Campus News

Alumnus to discuss public health and biotechnology

Ezezika
Obidimma Ezezika

The Franklin College of Arts and Sciences’ microbiology department will present a lecture by Obidimma Ezezika on effective strategies for improved public health through the adoption of biotechnology.

The lecture by Ezezika, a UGA alumnus, will be held April 3 at 2 p.m. in Room S175 of the Paul D. Coverdell Center for Biomedical and Health Sciences. Part of the Franklin Visiting Scholars series, it is open free to the public and will be followed by a reception in the rotunda of the Coverdell Center.

A program leader in ethics at the University of Toronto’s Sandra Rotman Centre, Ezezika is an adjunct faculty member at the Dalla Lana School of Public Health. He focuses on navigating ethical and commercialization challenges to innovative development initiatives in Africa.

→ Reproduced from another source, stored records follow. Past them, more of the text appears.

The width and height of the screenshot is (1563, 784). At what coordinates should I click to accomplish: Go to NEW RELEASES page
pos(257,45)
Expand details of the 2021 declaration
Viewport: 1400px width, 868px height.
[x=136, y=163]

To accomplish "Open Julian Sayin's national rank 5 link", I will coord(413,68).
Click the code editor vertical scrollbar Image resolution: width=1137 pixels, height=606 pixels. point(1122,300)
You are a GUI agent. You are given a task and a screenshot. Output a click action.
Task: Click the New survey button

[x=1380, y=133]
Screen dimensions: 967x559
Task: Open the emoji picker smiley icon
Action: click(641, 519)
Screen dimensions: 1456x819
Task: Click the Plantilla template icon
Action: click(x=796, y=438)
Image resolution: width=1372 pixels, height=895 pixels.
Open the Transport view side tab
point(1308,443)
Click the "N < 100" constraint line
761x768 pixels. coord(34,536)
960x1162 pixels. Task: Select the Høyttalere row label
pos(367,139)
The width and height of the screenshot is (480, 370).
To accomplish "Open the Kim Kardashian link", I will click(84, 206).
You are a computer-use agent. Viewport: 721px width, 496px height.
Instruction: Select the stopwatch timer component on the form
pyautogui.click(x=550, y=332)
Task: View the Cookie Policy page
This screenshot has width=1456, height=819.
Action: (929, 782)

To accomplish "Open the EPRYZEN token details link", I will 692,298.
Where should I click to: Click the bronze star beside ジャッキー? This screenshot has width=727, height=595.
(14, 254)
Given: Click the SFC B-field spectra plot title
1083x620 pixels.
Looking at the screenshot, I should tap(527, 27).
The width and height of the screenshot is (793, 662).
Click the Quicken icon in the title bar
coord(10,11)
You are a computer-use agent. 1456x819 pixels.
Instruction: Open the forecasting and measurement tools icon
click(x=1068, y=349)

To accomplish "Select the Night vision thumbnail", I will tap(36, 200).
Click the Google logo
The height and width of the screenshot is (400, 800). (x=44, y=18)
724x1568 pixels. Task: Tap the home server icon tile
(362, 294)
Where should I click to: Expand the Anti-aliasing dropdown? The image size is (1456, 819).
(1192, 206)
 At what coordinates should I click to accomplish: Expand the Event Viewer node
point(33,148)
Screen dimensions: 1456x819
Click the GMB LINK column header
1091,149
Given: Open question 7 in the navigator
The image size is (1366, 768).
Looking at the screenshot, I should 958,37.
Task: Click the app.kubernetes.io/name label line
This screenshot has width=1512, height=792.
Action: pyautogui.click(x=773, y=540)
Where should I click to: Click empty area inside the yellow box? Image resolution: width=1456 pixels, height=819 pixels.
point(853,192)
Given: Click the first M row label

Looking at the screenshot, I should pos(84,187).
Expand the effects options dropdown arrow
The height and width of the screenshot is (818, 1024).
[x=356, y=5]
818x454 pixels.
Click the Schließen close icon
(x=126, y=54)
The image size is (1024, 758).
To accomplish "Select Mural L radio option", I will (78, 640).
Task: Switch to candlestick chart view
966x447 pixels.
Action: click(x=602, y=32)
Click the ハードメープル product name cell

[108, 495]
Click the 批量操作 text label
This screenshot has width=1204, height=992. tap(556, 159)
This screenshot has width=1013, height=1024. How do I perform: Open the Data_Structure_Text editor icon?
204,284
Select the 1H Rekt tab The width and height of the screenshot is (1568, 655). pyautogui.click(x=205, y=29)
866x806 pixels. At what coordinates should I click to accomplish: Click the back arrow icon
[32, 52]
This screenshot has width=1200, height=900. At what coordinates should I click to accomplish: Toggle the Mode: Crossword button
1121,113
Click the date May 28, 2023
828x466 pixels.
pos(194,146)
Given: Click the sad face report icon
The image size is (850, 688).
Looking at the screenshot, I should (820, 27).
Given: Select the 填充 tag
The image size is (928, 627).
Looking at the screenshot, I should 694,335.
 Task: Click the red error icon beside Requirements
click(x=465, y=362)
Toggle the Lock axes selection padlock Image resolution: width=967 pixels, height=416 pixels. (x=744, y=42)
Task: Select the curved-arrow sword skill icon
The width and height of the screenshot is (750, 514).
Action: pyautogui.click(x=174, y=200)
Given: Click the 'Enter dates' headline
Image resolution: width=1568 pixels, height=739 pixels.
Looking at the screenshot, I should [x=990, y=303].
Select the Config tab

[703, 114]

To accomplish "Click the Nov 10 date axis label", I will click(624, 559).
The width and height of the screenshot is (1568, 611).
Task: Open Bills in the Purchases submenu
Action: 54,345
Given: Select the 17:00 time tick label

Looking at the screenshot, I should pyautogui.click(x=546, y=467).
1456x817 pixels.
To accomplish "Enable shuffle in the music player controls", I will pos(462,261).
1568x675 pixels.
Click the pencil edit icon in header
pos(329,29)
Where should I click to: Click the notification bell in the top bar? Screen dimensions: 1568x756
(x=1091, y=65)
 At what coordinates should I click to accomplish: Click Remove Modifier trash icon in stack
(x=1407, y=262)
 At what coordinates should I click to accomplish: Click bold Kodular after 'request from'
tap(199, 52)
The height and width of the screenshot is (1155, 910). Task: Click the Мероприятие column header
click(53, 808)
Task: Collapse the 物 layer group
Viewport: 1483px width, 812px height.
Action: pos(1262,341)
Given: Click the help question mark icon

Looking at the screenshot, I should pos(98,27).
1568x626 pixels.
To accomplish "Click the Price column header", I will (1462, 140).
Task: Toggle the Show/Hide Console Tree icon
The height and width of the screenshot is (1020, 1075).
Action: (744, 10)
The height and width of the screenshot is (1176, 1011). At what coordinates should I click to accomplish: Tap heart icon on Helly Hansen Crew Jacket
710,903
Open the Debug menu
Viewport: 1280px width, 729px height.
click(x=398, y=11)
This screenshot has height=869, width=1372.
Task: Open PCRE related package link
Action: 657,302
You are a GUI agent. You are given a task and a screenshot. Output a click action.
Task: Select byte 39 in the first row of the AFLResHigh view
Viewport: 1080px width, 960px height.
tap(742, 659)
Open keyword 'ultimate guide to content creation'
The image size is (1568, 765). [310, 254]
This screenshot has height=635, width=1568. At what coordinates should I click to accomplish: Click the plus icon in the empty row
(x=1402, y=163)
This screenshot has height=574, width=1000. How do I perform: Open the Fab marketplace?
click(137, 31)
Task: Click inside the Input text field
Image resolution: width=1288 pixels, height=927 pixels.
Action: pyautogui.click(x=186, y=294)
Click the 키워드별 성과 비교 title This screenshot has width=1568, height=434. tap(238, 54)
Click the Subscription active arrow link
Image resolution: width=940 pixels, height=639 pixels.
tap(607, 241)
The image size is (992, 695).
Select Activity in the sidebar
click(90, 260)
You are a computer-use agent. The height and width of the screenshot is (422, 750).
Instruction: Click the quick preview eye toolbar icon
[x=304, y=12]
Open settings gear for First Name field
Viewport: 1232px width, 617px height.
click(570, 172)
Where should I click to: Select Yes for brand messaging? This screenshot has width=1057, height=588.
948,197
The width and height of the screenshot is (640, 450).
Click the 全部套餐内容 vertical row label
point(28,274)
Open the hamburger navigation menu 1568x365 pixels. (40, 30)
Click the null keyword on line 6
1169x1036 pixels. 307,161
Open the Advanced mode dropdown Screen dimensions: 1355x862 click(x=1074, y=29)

Ezezika’s lecture, “From the Lab to the Village: Innovative Global Solutions in Agricultural Biotechnology,” will describe a strategic model developed to build trust and partnerships in health-related initiatives and to increase the success of biotechnology implementation to improve public health. The strategy helps align the goals of everyone involved in the “lab-to-village” pathway and provides farmers with a voice and an important role in the process, he said.

Ezezika, who received his doctorate in microbiology from UGA in 2006, also holds a master’s degree in environmental management from the Yale School of Forestry and Environmental Studies at Yale University, where he studied environmental policy, economics and law.